Hong Kong Employer Refuses to Pay Worker’s Damage Claims

HK Employer Refuses to Settle Damage Claims Filed by Filipina Worker

Such is the case of a Filipina worker who was allegedly fired by her employer for refusing to go to China to work for another person, and was refused payment for damages by her employer, as shared in a report by the Asia Times.

In a statement presented by the employer Wong San-wing at the Labour Tribunal in Hong Kong on Tuesday (May 21), Wong refused to pay the HK$113,000 (US$14,396) claim of 48-year-old worker Rowena Obaldo because the employer claimed that the worker had found a new employer after her dismissal.
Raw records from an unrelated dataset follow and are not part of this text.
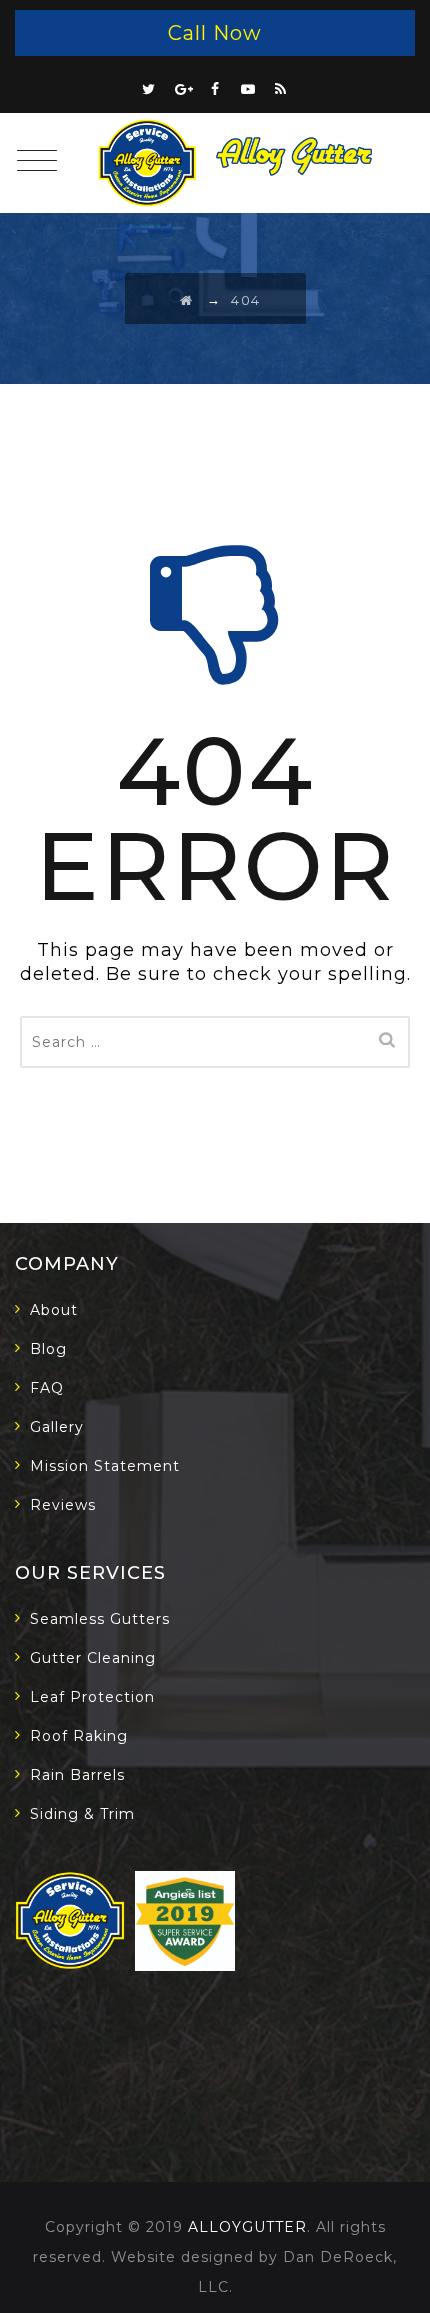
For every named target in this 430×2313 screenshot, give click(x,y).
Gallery (57, 1427)
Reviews (63, 1505)
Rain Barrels (77, 1775)
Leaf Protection (92, 1697)
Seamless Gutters (100, 1619)
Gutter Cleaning (93, 1658)
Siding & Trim (82, 1814)
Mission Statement (105, 1466)
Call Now (215, 33)
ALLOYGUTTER (247, 2227)
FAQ (47, 1388)
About (54, 1310)
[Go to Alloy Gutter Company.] (187, 300)
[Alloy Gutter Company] (240, 163)
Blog (48, 1349)
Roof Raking (79, 1736)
However, Obaldo had once again been terminated by her new employer after only a month, Wong said. Obaldo’s damages claim was based mostly on her loss of income during the four years which she attributed to her employment with Wong, employment agent CK Chan and mainland employer DZ Huang.
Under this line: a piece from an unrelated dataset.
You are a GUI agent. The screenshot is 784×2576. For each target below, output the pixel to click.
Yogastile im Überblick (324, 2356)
The three were convicted in a “conspiracy to defraud” cases filed against them by immigration and were each sentenced to six months in jail, suspended for two years. The three appealed their case in the High Court last September, but lost in their bid.

During this period, Obaldo was unable to find work while incurring expenses, so she increased her damages claim from HKD 70,000 to HKD 113,000.

In August 2015, Obaldo was interviewed by Huang and was then informed by the agent to sign a work contract with Wong, as the employer supposedly liked her. She began her employment in Wong’s Hung Hom flat on June 11 that year.

Then on August 2015, Wong told Obaldo that she was bringing her on a holiday to the mainland with the employer’s daughter and son. Obaldo applied for a visitor visa to China and travelled with Wong and her children across the border to their destination. However, Obaldo claimed that she could not remember the name of the place.

It was only then that Obaldo learned that she was taken to China to work for Huang, and that the children were not Wong’s but Huang’s. Left without anything to do about the situation since her passport was taken by Huang, Obaldo performed domestic work such as cleaning the house, cooking, shopping in the market, and taking the children to their activity centres.

Obaldo said that she always felt anxious during her stay at Huang’s because she knew that her status on the mainland was illegal. When her visa was about to expire, Huang instructed Obaldo to return to Hong Kong on September 25 to renew it. It was only then that she had found the opportunity to report what had happened to her to the Immigration Department of Hong Kong and also to the Philippine Consulate.

The following day, Obaldo told Wong and the agent that she no longer wants to go back to the mainland, and at that point, her contract was terminated and she has had difficulty to look for another job since.